INPUT:
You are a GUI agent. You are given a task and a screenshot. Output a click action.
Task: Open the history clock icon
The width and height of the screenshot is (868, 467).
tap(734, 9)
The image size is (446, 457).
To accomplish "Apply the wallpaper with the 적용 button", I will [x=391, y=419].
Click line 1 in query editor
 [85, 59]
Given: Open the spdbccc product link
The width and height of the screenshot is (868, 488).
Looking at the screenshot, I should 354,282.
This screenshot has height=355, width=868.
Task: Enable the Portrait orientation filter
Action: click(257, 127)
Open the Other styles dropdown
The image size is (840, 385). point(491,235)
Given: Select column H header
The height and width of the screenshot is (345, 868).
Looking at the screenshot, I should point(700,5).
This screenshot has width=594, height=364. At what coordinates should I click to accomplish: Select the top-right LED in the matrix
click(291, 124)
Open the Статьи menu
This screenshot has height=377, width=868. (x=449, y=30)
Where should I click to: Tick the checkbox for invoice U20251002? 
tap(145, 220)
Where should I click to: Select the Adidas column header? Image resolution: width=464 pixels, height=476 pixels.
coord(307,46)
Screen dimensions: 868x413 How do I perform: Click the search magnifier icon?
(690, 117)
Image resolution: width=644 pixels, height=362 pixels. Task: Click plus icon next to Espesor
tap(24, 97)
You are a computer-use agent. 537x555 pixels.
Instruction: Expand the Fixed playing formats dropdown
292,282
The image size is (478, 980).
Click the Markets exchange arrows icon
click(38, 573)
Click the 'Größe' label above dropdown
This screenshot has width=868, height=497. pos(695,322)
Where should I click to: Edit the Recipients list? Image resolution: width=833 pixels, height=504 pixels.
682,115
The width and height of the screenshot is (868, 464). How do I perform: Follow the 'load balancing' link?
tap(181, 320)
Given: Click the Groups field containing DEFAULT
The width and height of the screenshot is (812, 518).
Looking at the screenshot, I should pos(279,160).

EXERCISE: Answer with the exact lines running from the one that contains "The width and height of the screenshot is (868, 464)." through the last line of the data. Include no other line.

TASK RESULT:
The width and height of the screenshot is (868, 464). How do I perform: Follow the 'load balancing' link?
tap(181, 320)
Given: Click the Groups field containing DEFAULT
The width and height of the screenshot is (812, 518).
Looking at the screenshot, I should pos(279,160).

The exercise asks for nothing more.